Disponible en Max.
Reparto: Jack O’ Connell, Gwilym Lee, Theo Barklem-Biggs, Sofia Boutella, Connor Swindells, Jack Barton, Dominic West.
En 2022 pasando algo desaparecida se estrenaba una estupenda serie bélica con elementos de acción y aventuras con aroma a “ Doce del patíbulo “ y “ Malditos bastardos” y un estilo visual que recuerda a las películas de Guy Ritchie, basada a pesar de las sorprendentes situaciones bélicas que viven sus protagonistas, en hechos reales. En su primera parte la acción sucedía en Egipto en 1941, cuando las tropas nazis e italianas están ganando la guerra también en el Norte de Africa, los ingleses temen perder el control del Mediterráneo que podría suponer perder definitivas la guerra. Tres indisciplinados y pendencieros militares deciden formar un reducido grupo de soldados que ataque la retaguardia de sus rivales en plan comando y así ayudar a frenar el avance nazi hacia El Cairo. En esta segunda temporada, expulsados ya los nazis del Norte de África, los aliados desembarcan en Italia y el grupo de soldados ahora liderados por Paddy Maine ( un impresionante Jack O’ Connell ) protagonizarán arriesgadas misiones contra los alemanes y se prepararán para ayudar al éxito del futuro desembarco en Normandía.
Impulsada como su predecesora por el responsable de “ Peaky blinders “ y con el sello de calidad que siempre da la BBC británica, uno de los principales fuertes de la serie es el carisma de protagonista, un estupendo personaje rebelde, nihilista, camorrista y alérgico a la autoridad como Paddy Maine ( O’Connell ) cuya falta de remordimientos en la primera parte al matar nazis era igual de intenso que inconformismo y una valentía en el combate irresponsable y casi suicida. Ahora le toca a él liderar a los soldados valientes y a veces casi no humanos del SAS. Su mayor grado de responsabilidad con respecto a sus hombres en relación a su papel más secundario en la temporada anterior, hace que el personaje de Maine sea más complejo y lleno de matices y brilla en numerosos diálogos muy bien interpretados por el protagonista.
La recreación es muy fiel a la época y a los acontecimientos históricos que cuenta ( uno de los mejores momentos de la temporada es la aparición del mariscal Montgomery ) y su aire macarra, inconformista y gamberro, hizo que lograse el aplauso del público y haya permitido una segunda temporada, muy superior en profundidad dramática, puesta en escena y en medios técnicos respecto a su primera entrega, dejando abierta una futura tercera parte que promete estar igualmente un magnífico nivel técnico y dramático.
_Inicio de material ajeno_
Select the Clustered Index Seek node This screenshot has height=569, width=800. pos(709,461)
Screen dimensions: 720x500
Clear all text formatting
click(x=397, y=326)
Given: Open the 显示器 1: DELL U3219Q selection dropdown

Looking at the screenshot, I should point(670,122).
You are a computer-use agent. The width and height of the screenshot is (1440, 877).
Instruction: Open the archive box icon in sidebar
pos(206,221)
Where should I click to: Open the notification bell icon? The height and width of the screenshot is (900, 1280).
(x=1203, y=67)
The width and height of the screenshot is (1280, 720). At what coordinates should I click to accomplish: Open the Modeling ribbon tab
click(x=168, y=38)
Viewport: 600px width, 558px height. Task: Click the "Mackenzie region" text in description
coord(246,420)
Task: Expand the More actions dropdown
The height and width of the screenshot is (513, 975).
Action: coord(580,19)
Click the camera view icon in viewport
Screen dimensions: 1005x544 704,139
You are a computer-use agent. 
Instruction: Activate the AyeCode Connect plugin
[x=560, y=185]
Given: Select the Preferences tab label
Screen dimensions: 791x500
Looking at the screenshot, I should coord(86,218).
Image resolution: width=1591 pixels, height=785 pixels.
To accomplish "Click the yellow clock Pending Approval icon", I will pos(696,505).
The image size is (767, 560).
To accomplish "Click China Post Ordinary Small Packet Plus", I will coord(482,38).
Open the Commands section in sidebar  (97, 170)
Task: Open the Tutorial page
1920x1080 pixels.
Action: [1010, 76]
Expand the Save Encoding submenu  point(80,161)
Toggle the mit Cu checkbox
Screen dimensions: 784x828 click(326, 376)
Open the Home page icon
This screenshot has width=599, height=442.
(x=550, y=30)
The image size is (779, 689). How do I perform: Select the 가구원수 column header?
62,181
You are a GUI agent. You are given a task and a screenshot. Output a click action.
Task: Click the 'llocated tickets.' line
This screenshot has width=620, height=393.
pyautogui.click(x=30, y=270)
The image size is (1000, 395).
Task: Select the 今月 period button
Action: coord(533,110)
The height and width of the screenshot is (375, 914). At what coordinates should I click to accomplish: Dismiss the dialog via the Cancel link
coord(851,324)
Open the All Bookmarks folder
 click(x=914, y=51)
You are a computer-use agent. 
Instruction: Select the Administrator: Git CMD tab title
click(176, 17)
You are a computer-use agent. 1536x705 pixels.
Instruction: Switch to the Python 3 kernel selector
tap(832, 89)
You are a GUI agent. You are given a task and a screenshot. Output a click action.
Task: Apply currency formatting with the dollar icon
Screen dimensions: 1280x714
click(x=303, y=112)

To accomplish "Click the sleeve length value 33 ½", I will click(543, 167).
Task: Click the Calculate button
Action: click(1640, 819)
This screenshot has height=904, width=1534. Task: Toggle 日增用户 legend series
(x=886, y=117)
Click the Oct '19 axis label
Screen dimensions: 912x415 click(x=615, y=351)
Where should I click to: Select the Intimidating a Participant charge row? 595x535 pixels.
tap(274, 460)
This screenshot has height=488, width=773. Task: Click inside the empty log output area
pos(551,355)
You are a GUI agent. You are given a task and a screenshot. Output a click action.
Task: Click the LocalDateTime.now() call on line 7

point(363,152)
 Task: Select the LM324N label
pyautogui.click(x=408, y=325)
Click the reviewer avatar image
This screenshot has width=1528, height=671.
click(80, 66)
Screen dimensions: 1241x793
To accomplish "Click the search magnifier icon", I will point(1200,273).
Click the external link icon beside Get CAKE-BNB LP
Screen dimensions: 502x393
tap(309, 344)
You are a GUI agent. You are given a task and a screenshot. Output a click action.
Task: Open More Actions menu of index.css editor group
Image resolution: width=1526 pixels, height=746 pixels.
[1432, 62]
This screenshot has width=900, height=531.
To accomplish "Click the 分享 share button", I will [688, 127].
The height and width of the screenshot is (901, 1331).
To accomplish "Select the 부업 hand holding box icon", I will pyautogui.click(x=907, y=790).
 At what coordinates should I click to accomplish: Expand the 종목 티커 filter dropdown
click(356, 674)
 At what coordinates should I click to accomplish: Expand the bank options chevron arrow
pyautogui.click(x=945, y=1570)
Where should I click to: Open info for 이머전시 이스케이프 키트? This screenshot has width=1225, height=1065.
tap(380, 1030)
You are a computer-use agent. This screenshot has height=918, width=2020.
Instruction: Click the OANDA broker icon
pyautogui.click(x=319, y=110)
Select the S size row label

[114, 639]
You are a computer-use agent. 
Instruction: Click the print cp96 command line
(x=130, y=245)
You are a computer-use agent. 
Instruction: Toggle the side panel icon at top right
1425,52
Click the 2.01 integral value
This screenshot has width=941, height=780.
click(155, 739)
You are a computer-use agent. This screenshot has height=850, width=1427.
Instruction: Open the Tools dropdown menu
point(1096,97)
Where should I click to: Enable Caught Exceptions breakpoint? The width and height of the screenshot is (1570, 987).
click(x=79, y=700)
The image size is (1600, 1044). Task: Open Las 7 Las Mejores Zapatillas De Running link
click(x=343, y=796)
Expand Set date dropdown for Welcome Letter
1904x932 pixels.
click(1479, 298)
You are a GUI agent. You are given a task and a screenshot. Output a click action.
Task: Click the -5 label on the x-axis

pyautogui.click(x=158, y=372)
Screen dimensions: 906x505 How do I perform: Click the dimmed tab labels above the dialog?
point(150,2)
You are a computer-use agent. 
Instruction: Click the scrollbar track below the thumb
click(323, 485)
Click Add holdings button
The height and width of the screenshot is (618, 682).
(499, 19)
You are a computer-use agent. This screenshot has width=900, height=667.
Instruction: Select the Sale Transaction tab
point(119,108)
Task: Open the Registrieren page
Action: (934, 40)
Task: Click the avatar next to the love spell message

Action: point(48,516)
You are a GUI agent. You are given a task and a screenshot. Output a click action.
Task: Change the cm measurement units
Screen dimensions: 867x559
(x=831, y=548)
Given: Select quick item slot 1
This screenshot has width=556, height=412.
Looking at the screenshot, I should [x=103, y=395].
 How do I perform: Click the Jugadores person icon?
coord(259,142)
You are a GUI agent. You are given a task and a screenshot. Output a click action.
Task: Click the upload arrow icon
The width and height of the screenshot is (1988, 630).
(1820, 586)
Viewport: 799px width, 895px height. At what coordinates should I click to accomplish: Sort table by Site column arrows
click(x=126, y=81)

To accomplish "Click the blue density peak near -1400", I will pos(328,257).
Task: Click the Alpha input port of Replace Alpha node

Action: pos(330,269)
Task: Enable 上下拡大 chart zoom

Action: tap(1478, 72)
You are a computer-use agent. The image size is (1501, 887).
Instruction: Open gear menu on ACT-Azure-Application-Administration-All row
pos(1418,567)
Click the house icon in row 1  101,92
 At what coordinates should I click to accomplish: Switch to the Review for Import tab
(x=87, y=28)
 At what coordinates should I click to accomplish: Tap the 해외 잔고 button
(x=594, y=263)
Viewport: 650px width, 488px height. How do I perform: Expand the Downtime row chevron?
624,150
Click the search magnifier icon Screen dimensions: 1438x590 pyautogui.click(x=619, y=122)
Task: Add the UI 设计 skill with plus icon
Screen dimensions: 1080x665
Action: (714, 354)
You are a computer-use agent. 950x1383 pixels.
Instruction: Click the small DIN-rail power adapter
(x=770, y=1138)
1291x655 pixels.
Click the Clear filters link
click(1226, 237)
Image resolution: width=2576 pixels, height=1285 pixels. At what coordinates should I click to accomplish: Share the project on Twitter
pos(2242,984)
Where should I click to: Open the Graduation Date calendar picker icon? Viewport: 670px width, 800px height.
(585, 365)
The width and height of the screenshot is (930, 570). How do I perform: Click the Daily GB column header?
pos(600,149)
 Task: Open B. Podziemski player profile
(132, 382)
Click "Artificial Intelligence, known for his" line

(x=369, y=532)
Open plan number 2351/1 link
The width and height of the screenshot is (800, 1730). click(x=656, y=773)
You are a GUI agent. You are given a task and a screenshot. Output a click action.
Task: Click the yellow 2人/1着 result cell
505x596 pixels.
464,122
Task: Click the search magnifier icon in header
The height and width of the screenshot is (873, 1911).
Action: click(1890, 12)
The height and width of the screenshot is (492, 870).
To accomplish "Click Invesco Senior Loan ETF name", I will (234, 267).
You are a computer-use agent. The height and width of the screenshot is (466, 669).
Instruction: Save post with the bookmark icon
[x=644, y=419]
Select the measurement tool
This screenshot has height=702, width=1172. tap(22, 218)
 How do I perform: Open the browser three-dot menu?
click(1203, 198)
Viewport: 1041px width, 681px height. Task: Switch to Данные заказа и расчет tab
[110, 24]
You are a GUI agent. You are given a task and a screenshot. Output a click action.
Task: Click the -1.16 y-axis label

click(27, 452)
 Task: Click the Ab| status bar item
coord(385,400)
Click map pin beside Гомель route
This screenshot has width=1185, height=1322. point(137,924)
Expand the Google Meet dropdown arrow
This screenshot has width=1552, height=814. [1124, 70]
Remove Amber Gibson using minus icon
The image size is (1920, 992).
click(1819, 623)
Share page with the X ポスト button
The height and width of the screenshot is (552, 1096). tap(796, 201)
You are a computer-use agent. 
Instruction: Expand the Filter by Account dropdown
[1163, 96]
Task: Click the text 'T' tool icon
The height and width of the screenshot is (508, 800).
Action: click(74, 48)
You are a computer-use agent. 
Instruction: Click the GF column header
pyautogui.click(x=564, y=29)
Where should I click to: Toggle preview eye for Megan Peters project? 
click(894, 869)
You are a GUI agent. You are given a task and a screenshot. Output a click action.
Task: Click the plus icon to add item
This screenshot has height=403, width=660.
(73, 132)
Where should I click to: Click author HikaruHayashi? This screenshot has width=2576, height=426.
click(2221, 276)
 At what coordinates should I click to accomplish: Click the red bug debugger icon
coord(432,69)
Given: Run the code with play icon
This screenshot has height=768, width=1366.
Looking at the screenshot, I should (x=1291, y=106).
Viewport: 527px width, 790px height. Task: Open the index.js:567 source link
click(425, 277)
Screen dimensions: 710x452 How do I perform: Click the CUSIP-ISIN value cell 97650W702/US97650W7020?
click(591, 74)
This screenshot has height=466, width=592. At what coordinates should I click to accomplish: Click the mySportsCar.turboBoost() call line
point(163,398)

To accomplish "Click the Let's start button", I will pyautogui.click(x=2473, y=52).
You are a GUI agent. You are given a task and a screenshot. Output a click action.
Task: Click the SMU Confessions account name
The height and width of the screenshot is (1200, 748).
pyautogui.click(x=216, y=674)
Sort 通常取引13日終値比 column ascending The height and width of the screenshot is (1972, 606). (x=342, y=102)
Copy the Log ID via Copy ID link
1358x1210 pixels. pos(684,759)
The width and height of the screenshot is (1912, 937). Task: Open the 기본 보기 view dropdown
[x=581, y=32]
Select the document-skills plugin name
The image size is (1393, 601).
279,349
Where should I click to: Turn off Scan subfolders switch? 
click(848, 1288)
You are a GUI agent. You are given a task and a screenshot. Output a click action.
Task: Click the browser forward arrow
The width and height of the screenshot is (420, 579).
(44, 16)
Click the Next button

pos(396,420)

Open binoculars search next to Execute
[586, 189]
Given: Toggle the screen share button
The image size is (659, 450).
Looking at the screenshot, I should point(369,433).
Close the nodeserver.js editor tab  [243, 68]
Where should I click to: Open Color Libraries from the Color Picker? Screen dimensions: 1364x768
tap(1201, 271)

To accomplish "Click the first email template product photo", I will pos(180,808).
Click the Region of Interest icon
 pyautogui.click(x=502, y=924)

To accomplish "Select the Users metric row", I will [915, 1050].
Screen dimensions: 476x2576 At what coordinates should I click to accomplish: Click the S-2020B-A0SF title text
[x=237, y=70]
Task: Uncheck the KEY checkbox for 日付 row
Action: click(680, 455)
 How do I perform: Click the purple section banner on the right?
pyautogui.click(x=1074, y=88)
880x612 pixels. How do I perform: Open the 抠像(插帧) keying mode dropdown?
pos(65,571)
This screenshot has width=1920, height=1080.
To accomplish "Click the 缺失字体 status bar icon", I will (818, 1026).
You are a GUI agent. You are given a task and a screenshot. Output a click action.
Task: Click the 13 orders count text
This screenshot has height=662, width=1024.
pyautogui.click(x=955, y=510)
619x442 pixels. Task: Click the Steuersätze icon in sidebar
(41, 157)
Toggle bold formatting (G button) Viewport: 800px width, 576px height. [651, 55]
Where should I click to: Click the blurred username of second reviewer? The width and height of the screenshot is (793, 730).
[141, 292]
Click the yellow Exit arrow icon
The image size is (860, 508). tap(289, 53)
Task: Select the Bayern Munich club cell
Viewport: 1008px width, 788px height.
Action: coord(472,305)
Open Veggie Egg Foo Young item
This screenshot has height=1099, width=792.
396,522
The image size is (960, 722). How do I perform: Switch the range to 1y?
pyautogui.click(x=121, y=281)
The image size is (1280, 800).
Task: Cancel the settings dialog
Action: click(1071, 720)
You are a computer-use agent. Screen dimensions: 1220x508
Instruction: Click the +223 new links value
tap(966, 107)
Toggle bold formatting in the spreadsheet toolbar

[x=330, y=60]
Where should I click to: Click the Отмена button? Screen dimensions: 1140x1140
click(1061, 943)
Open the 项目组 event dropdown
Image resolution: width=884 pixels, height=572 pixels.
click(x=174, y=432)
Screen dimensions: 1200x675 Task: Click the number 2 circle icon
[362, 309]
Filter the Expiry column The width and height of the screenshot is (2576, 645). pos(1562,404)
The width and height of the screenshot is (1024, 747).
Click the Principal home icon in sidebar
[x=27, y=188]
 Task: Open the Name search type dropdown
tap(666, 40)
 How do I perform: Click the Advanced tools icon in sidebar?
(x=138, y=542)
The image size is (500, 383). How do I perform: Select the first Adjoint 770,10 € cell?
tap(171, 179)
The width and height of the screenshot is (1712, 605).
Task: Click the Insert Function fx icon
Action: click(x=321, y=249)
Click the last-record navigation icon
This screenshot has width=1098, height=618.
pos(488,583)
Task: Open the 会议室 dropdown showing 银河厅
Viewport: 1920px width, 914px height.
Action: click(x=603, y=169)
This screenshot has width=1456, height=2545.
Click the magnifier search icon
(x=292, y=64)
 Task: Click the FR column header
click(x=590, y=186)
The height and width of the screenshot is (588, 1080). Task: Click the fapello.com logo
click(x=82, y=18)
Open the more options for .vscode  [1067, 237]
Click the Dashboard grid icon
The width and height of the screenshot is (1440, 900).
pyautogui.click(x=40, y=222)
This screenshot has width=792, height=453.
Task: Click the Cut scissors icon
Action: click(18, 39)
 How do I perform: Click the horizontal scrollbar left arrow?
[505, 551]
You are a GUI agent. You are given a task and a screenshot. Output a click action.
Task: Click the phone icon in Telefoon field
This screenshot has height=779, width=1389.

De nuevo su banda sonora de temas rockeros como “ AC DC” es espléndida.
A nivel dramático los personajes están mejor escritos y hasta algunos más secundarios tienen estupendas líneas de guión y momentos de lucimientos para sus intérpretes ( como el interpretado por Theo Barklem-Biggs ) y aparece en esas máquinas de matar que desprecian los riesgos ( parecen querer que los maten ) los remordimientos y las dudas por la brutalidad de la guerra y eso los humaniza. Por esa la nueva temporada es superior y las expectativas respecto de la tercera son altas.
Pocas pegas se le puede poner a la serie, quizá que se nos haga corta al ser “ sólo “ seis episodios , que la trama protagonizada por David Stirling en prisión no aporte nada a la historia principal y que sus escenas supongan una interrupción aburrida de la acción.
Lo mejor : Unas estupendas interpretaciones de actores “ de carácter “, unos personajes muy bien escritos y que recuerda mucho a las películas de acción ambientadas en la Segunda Guerra Mundial como “ Los cañones del Navarone” , “ Doce del patíbulo” o “ Ataque al René blindado” .
Lo peor: La trama de Stirling en la prisión es aburrida e innecesaria.